- Country: United States
- Language: English
- Genre: Science fiction

Publication

= Null-O =

"Null-O" is a 1958 science fiction short story by American writer Philip K. Dick. It examines the concept of totally unempathic and 'logical' humans ("Null-Os") in a parody of the plot and concepts of The Pawns of Null-A by A. E. van Vogt. These beings view individual collections of matter, i.e. any object, as subjective structures and see the true state of reality as an 'undifferentiated world of pure energy'. They can also move their ears independently, giving them excellent hearing. After attaining positions of power they proceed with a plan to ultimately return everything in the universe to this state. This is to be done by the construction of successively more powerful bombs, ultimately resulting in the rather improbable 'U-bomb' that will homogenise the whole universe.

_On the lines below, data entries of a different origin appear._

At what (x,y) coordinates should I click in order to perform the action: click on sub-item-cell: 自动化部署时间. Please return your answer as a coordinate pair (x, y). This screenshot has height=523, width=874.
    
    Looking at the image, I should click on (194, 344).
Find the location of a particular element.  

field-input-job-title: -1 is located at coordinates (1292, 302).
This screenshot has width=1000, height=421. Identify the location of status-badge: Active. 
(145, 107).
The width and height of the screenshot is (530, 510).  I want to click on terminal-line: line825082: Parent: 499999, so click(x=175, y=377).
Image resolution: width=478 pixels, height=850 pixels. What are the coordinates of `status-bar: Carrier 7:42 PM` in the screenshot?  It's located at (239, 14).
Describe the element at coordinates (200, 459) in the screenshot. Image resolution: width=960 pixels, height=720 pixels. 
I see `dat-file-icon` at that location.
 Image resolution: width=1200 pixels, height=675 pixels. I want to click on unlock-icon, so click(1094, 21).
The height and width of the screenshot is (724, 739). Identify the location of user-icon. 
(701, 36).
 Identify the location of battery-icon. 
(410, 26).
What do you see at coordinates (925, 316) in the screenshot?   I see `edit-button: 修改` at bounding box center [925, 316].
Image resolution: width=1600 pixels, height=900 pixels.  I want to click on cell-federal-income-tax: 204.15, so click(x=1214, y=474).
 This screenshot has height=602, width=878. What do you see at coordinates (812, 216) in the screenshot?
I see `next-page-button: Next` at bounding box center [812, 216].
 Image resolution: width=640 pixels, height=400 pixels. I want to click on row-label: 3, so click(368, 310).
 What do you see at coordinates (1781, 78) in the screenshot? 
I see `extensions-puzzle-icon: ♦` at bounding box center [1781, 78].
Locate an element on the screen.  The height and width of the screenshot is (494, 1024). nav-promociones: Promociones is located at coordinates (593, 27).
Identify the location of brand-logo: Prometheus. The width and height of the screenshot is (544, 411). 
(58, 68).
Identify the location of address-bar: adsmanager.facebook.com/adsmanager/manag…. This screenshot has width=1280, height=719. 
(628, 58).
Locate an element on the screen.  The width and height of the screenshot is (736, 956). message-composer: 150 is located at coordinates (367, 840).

The Null-O plan is halted, however, when the 'ordinary' people of the world, who have survived the nuclear destruction of Earth's surface in the shelters built by their employers, rise up in drilling machines to stop the construction of an 'E-Bomb' designed to destroy Earth, and succeed in destroying both the E-Bomb prototype and the Null-O's themselves.

The idea of humans without empathy is central in Dick's later works, such as Do Androids Dream of Electric Sheep?.

This story was initially published in If, and was later collected in The Second Variety.